Iranian media claimed on Tuesday that the Islamic Republic successfully launched a space satellite into orbit. If the report is accurate, it would be the first time a satellite was placed in orbit from a launch pad within Iran.
In August, Iran announced that it had successfully launched its own satellite carrier, Safir 1, which would "pave the way for the country to send a lightweight telecommunications satellite... into orbit in the near future." Current reports in government-controlled Iranian media say that the Omid ("Hope" in Persian) satellite was sent into space by the Safir 2 early Tuesday.
Iran claims the Omid is both a scientific research satellite and a "lightweight telecommunications satellite," equipped with two frequency bands and eight antennae. It will transmit information "while orbiting the planet 15 times per day," according to Iranian media; in August it was said the Omid would pass over Iran "six times a day for research purposes." It will remain in orbit for anywhere from one to three months, Iranian sources said, returning with data "that will help Iranian experts send an operational satellite into space."
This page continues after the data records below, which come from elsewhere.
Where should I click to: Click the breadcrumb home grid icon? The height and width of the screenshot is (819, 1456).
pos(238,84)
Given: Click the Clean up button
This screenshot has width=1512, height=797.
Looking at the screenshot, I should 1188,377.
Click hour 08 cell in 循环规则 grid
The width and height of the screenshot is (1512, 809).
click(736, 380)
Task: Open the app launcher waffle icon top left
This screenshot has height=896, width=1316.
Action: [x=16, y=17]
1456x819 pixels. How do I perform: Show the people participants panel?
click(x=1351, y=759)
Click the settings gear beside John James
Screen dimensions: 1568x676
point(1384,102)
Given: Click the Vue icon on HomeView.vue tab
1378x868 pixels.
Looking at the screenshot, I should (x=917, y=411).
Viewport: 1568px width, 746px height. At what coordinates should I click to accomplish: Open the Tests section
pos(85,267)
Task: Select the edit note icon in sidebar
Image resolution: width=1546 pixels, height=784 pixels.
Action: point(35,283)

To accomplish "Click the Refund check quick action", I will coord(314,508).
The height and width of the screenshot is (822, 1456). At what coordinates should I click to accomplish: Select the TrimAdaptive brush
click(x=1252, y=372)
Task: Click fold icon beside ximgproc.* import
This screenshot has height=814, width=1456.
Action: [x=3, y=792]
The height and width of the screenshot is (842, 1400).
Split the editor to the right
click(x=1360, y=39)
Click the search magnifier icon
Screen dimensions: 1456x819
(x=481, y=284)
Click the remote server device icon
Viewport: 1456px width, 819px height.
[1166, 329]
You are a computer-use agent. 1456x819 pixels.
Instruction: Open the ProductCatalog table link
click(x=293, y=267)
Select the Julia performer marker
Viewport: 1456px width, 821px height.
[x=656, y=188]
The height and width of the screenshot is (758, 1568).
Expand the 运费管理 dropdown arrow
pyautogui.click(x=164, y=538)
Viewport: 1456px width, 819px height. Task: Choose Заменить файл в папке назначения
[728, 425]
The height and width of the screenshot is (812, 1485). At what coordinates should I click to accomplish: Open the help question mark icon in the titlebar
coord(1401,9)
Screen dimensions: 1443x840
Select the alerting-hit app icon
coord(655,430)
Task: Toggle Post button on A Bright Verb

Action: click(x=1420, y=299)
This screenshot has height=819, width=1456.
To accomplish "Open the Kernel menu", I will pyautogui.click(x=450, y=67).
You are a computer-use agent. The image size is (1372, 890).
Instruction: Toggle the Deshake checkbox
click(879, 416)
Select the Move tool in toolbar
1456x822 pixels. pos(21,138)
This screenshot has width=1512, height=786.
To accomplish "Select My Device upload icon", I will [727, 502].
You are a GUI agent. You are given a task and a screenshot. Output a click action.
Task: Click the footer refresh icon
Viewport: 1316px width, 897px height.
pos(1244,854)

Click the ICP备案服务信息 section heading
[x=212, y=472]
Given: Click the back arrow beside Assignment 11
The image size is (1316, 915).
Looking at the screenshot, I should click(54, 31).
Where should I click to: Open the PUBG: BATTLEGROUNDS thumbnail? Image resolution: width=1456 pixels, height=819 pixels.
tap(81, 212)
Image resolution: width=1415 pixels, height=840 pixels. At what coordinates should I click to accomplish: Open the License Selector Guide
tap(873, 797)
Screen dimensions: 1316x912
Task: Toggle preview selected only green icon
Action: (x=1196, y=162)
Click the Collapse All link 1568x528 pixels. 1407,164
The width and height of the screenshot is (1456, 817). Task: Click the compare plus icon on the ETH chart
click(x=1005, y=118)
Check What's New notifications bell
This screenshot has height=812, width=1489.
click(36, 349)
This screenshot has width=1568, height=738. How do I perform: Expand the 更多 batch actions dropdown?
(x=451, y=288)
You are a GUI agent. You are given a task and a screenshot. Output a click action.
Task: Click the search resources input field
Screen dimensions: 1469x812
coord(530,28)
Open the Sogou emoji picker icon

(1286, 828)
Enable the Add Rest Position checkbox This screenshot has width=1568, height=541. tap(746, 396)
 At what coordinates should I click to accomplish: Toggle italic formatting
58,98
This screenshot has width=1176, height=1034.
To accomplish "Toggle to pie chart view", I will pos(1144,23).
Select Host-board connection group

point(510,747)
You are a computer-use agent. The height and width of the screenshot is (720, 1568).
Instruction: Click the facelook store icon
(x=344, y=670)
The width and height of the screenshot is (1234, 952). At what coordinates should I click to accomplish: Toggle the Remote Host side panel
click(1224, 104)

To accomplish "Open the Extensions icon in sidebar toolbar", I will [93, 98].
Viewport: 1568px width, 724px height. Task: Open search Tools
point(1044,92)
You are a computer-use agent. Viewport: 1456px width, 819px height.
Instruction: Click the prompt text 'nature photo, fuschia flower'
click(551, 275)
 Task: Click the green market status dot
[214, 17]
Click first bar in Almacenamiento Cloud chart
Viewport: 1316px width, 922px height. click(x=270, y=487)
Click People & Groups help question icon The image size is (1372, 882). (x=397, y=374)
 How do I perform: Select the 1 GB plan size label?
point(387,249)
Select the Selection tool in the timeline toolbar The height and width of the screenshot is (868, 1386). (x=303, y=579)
For the Islamic Republic, the domestic launch is "ushering in an era of independence in its space program," according to Iran's Press TV.
In a speech marking the anniversary of the 1979 Islamic revolution in the country, Iranian President Mahmoud Ahmadinejad said, "Dear people of Iran, your children have sent Iran's first domestic satellite into orbit... Iran's official presence in space has been added to the pages of history."
While Omid is the first Iranian satellite launched from within Iran, it is not Iran's first orbiting satellite. In 2005, Iran's first satellite was launched from Russia with Russian rocket technology. A joint Iranian-Chinese-Thai satellite was reportedly launched in 2008 from China. Iran was the 43rd nation with satellites in space and has now become, assuming the Iranian announcement is accurate, only the eighth to have independently launched a domestically produced satellite.
By 2010, Iranian officials said, Iran would send another three satellites into space, in order to "improve national disaster management programs and the country's telecommunications network." The Islamic Republic also said it plans to have an astronaut in space by 2021.